Hello Bruce,

Bruce Momjian wrote:
I think the point is that with middleware each server is as least
working simultaneously while with multi-master they don't, at least in
most current implementations, no?

Current implementations include PgCluster, which calls itself a multi-master replication. I definitely also consider it that.

You are stating that PgCluster is a replication middleware and thus not a multi-master replication suite. That's very confusing, IMO.

are single-master or no replication at all. When there's only one master, it's pretty obvious that there can't be no inter-(master)-server locking delay. (Well, it's also very obvious that a single master never 'conflicts' with itself...)

Totally agree.  What I need is a negative for multi-master so it is
clear why that option isn't used 100% of the time.  The text above
clearly describes the reason, but how to do that in a bullet?

Ah, I see where you are coming from. We certainly need a negative for eager multi-master, even if it's my favorite discipline :-)

I'm fine with the current term ("no waiting for multiple servers"), because it's a replication delay inherent to eager multi-master replication - no matter if statement based or tuple based, or if it's tightly woven into the database system or implemented in a middleware.

I was thinking I could take "No master server overhead" and somehow make
multi-master double-cost by using two bullets, but because it is a
negative I can't.  :-(  We could just remove "No inter-server locking
delay" and assume the "No master server overhead" represents the locking
overhead but that kind of loses the distinction that the multi-master
has much higher overhead.  If you look at the chart it is kind of like
we have two items "no overhead" and "no significant overhead".  Would
that be better?

I don't think that would be better, because it's even less clear.

"No master server overhead" and "No waiting for multiple servers" is good enough, IMO.

Agreed "statement-based replication" in a way offers multi-master
capabilities, but as outlined above it has limitations as outlined in
the doc details.  What I have done is changed the text to "No waiting
for multiple servers" and removed bullets from the appropriate
solutions. Is this better?

Yup, that's fine with me.

I had middleware in there because of the problem middleware has with
sequences and current_timestamp, i.e. you need to adjust the application
to deal with those sometimes.

..or let the middleware do some parsing and introducing logic into that. AFAICT, that's what the Sequoia people are doing.

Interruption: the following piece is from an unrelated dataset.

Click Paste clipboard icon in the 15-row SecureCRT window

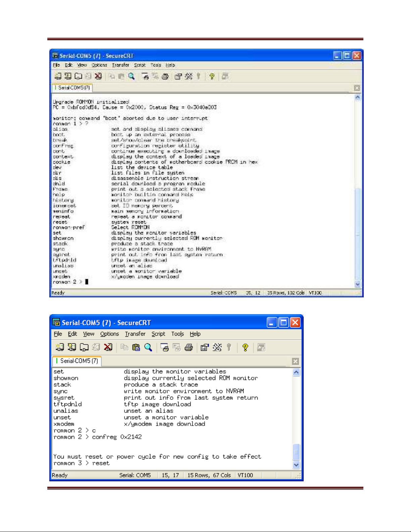coord(136,347)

My assumption is that the _shared_ disk is not part of the master
itself.  Of course if the shared disk fails you are out of luck, which
is mentioned above.

Understood. However, please be aware that you are comparing parts of a clustered database (in case of the NAS) to the full cluster (all other cases).

A majority of servers rejecting or blocking the query? In case of a minority, which blocks, the majority would win and apply the transaction, while the minority would have to replay the transaction? I don't know, probably most solutions do something simpler, like aborting a transaction even if only one server fails. Much simpler, and sufficient for most cases.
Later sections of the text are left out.